Test planes and spacecraft in a fully simulated physical environment. This project is in its early stages and is not usable at present.
Eve is meant to run on any desktop platform to provide visual or fully-automated simulations of spacecraft flight. Batch test simulations monte-carlo style faster than realtime, or take your vessel out for a test run.
The current plans with the software are to:
- Visualize ground-level and outerspace scenery nearly photorealistically.
- Provide a simulated physics sandbox for you to test space flight in.
- Import and export parametric testing data.
- Take part in first-person test flights or perform batch simulations.
- Graphical interface using OpenGL and command-line interface using ncurses.
- Send simulated sensor output interface to an 8086 emulator running your flight control software.
- Plug in live flight hardware to test hardware logic.

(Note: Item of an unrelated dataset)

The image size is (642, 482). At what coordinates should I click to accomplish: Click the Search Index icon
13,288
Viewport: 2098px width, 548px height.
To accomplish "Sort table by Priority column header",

- Use physical switches and VR head mounted displays (HMD) to get a realistic test drive.
- Realistic planetary and atmospheric simulations using publicly available data.
- Multiple visualization modes for satellites, planes, spacecraft, and more.
- ✓Premake script to compile for a variety of platforms and work with most IDEs. (Visual Studio/Windows builds not tested.)
- Extension via Lua scripting.
- Provide pre-built binaries to make EveFS available for everyone.
This guide is heavily geared towards building on Linux. If you have any improvements to the premake script or procedures for building on Windows, I will gladly accept pull requests to fix this process.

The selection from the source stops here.